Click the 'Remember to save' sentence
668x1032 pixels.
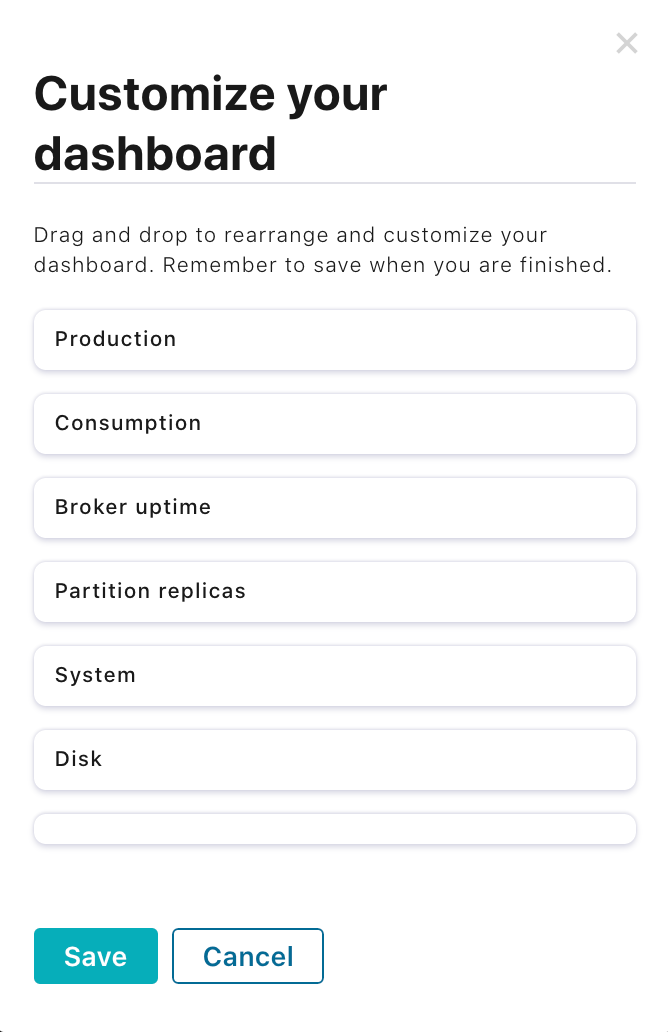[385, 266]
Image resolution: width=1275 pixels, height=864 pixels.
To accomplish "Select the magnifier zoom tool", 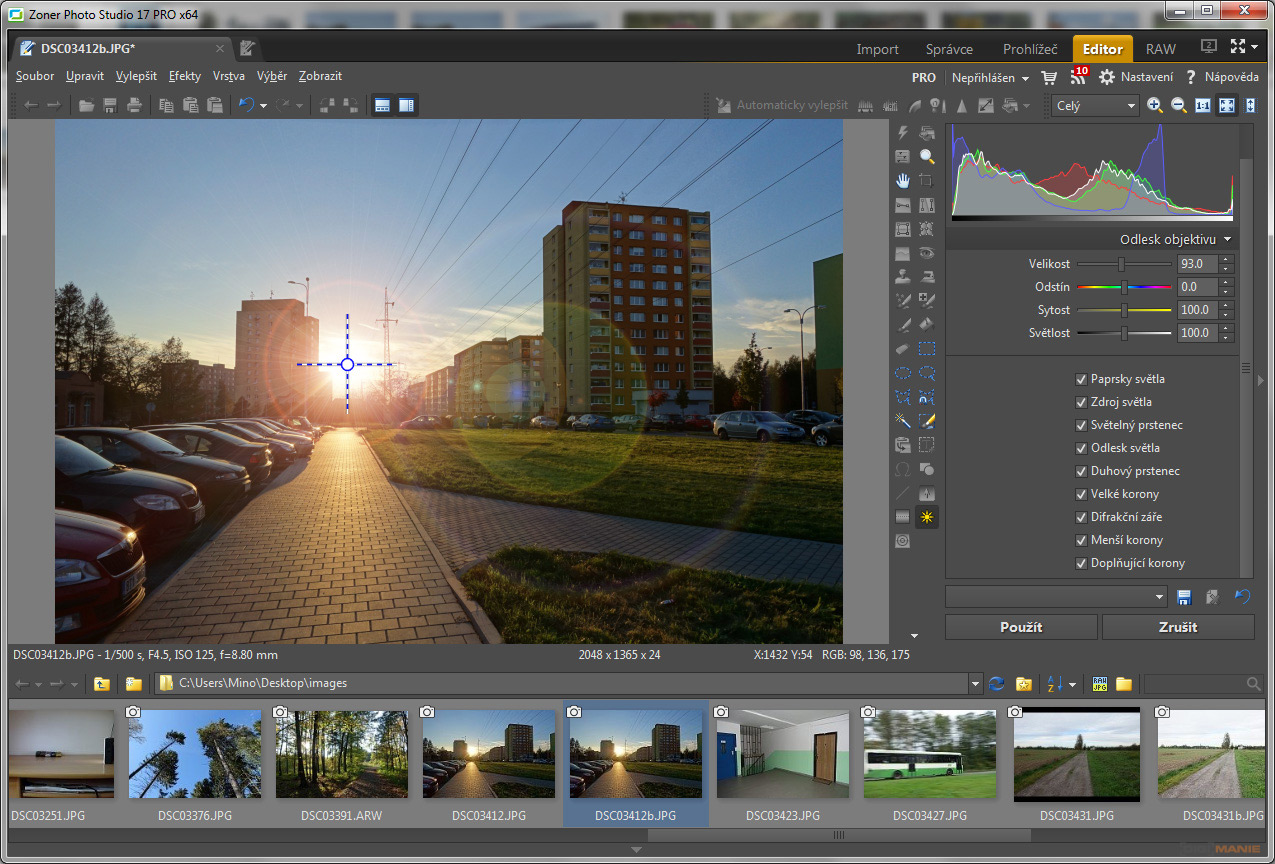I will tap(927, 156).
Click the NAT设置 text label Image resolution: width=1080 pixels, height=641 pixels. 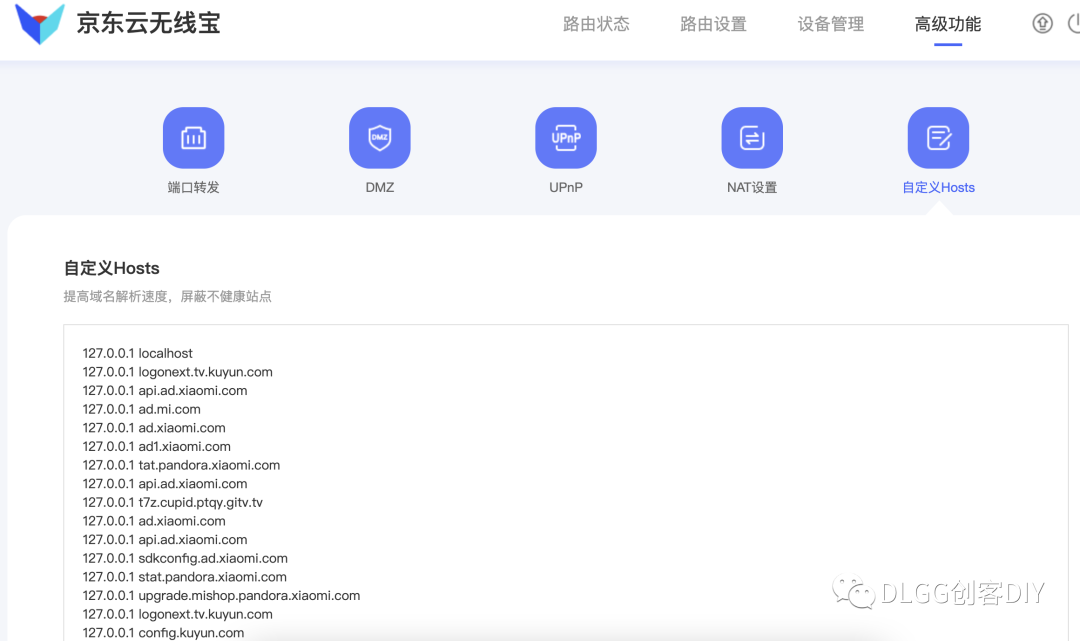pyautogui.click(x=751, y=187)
==
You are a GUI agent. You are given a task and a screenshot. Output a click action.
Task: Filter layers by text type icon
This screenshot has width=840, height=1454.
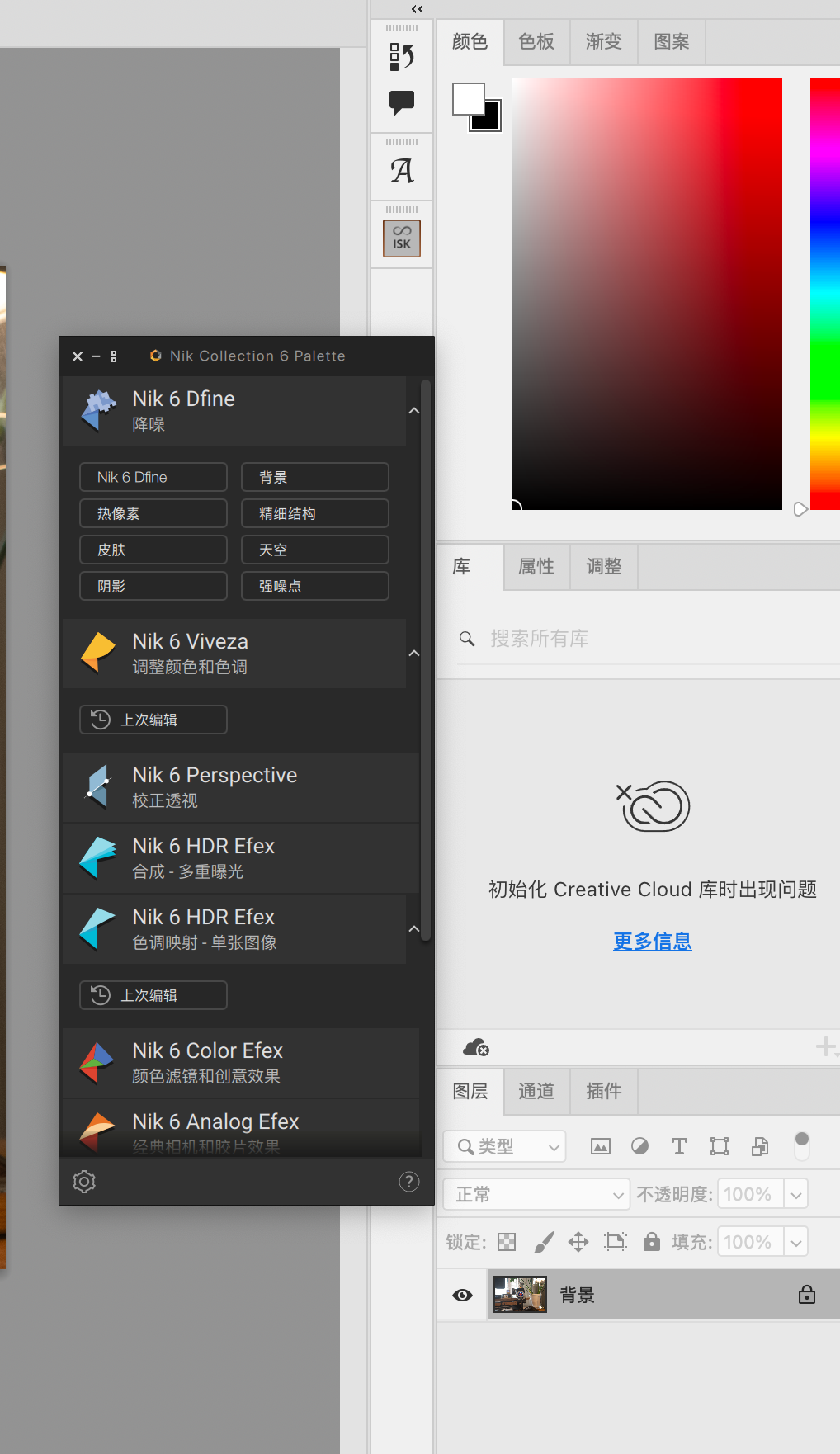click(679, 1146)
...
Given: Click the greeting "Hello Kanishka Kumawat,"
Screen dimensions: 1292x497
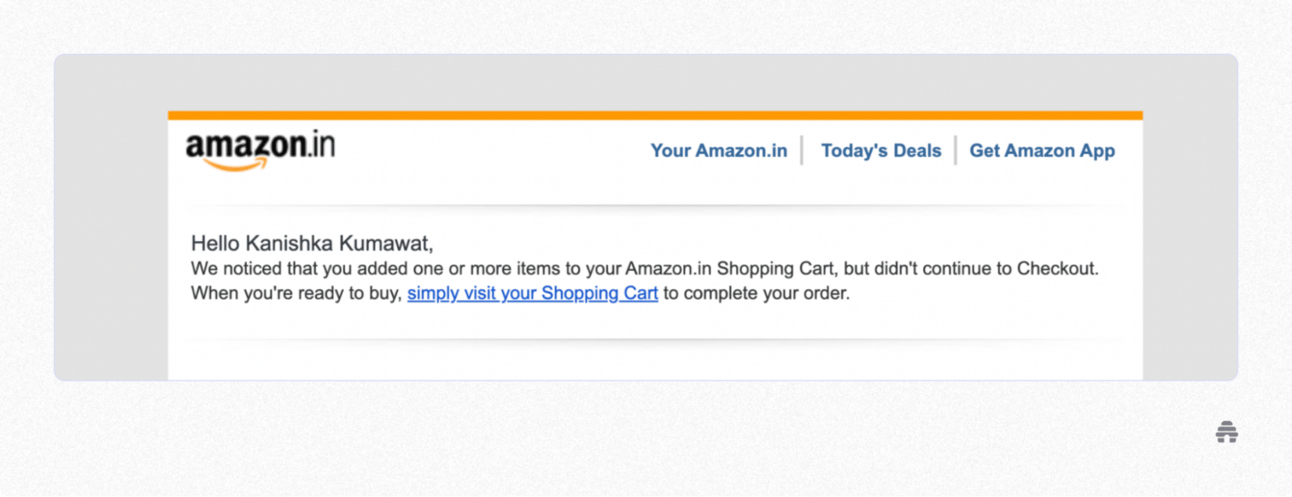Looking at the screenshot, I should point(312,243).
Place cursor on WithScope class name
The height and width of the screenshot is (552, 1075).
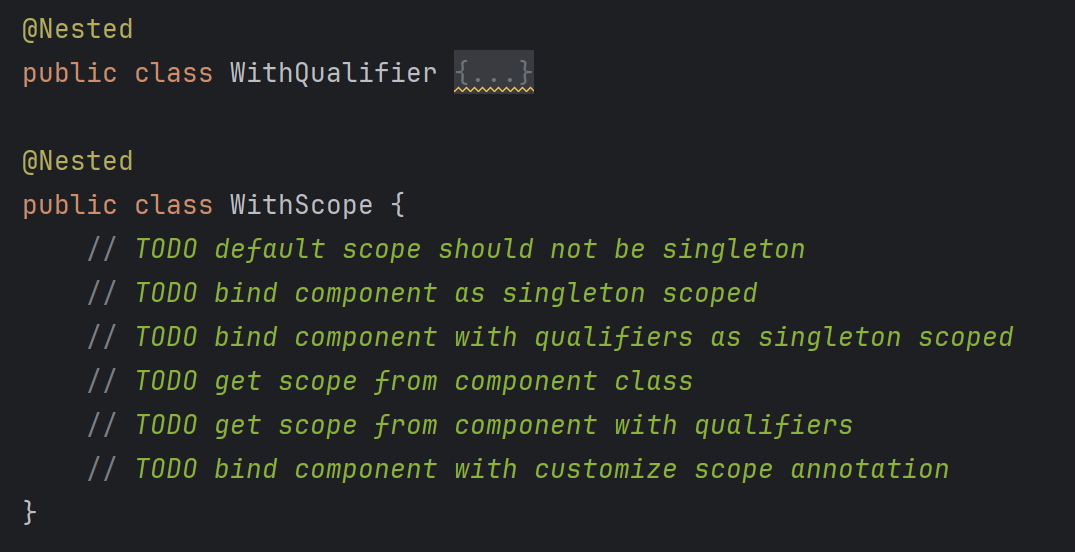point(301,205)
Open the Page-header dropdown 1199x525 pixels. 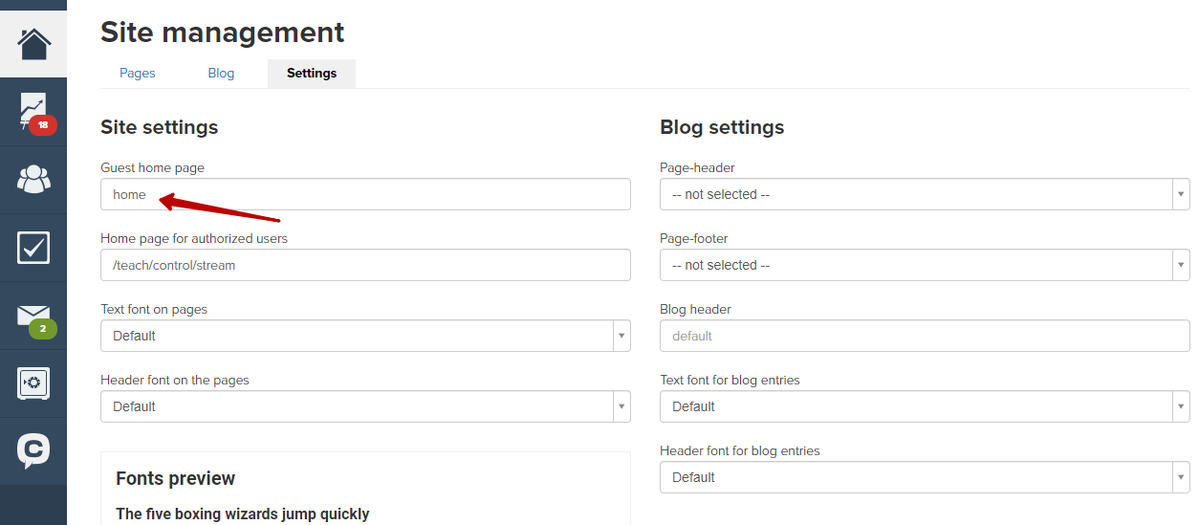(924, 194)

### INSTRUCTIONS FOR THE TASK:
Rewrite the part above that opens with the line containing "You are a GUI" and closes with the line containing "click(679, 1146)", including both of those lines and the request text. Shift each click coordinate in the answers by adding 58 to it, and leave the pictures out.

### RESULT FOR THIS TASK:
You are a GUI agent. You are given a task and a screenshot. Output a click action.
Task: Filter layers by text type icon
This screenshot has width=840, height=1454.
click(737, 1204)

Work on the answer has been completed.